The Vehicle Has Changed—So Must I

With roughly half of my life behind me, what am I looking for regarding the remaining half of my life journey? My thoughts center on living free and comfortably with the ability to come and go as I please. I imagine a life where money is available for the finer things, a life where everything is paid off and I have everything needed to live comfortably. As a means to this end, I’ve researched ways to side hustle my way to extra money. This would ideally fund major money moves if the hustle doesn’t blow up successfully, things like investing in stocks, metals, crypto, or real estate. Fueling these moves is a lifetime of experience that I believe makes me adaptable to many workplaces.

Yet quite often, I lose momentum, I lose interest and I lose faith in myself. There are many examples of this pattern of behavior. For instance, in my copious amounts of research regarding side hustles, I landed on digital products, specifically adult coloring books. I took the time to make one with the mindset of creating more products, but as time progressed, I quickly lost interest and let my publishing status on Amazon lapse. My websites, halflifejourney.com, akmhh.com and writingwhateverIwant were all going to be the stepping stones to something greater. akmhh was to be a mental health hub for Alaska, a grandiose vision to be sure. Halflifejourney.com went silent from February until now, while my original page has been largely dormant for years. Another example of losing interest.

I put faith in the many things I have done professionally as proof I could freelance, but I haven’t figured out what my work is worth, and haven’t felt good about trying to sell myself and my capabilities to clients. Doing so is contrary to how I was raised and how I matured as a young man, since I have always been a silent professional, lacking braggadocio and often focused on completion of the mission and the good of the team. Selling my services is close to bragging and boasting, which are qualities I detest in others. I prefer praise going to others, and my employees. I am not looking to steal the spotlight: I’d rather just have the attention of those powerful and capable enough to make change.

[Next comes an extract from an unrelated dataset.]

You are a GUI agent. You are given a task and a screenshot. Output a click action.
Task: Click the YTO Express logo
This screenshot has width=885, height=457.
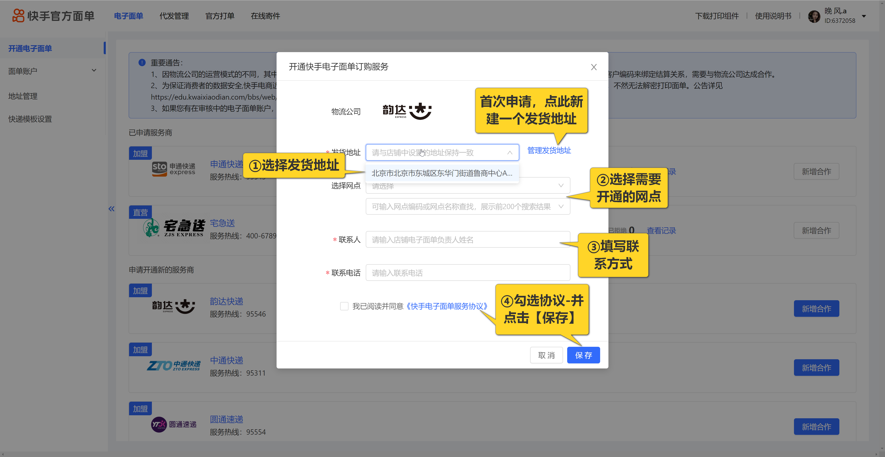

But truly underneath the lack of staying power in any one thing or another outside of work, imposter syndrome is skulking in the backdrops of my mind telling me I am not as capable as I think I am. The traumas I have experienced drive me to protect myself by withdrawing, by being unseen and by fortifying my heart against anything that might hurt me spontaneously. My life has taught me to survive this way. If it wasn’t for a truly headstrong and wonderful wife and partner, I would be as alone as my defenses want me to be. I have been looking for the doorway to financial independence and freedom. I have been looking for the path to the next level of my life for several years. Not finding these clear directions and gangways has been discouraging, which has contributed greatly to loss of momentum, interest, and faith.

Underneath my drive is the my trauma, my survival instincts. These adaptations were necessary for me to survive what I have seen and experienced in my lifetime in the first 30 to 35 years of my life. In the time since, the survival skills derived from my traumas became maladaptive in the face of a normal life. This is where I find myself now: mired in the mud of my past life. It’s always been mud, but where I once had a powerful alcohol and rage fueled engine supplying torque to tank treads pushing me through, perhaps I am now in a normal vehicle, trying to plow through the same muck. Like a two wheel drive sedan with poor horsepower desperately trying to gain traction in deep snow, the wheels are spinning but I’m not getting anywhere.

Change is required here, since the same survival skills are not needed for the life I have now. I’ve been looking for the door to the next stage, to the next level of my life, yet I’ve been trying the same old thing in the same old car. Of course I’m not getting very far: I most improve, and upgrade while continuing to sharpen my skills and seek the uncomfortable. Defensiveness needs to be replaced by curiosity. Stonewalling needs to give way to courageous openness. Anger is a mask for fear, which has to be identified before it can be worked on and replaced. It’s like the changing of the old bald tires and changing the fluids on your car. I have to dig deep, confront some truths and dug-in instincts and I have to do differently. Changing for the better is adapting and evolving again for the life that’s closer to normal that I’ve been living. Fix what’s within to affect my world around me. Only then will I be able to move above and beyond to the next levels of wealth and freedom I’m looking for.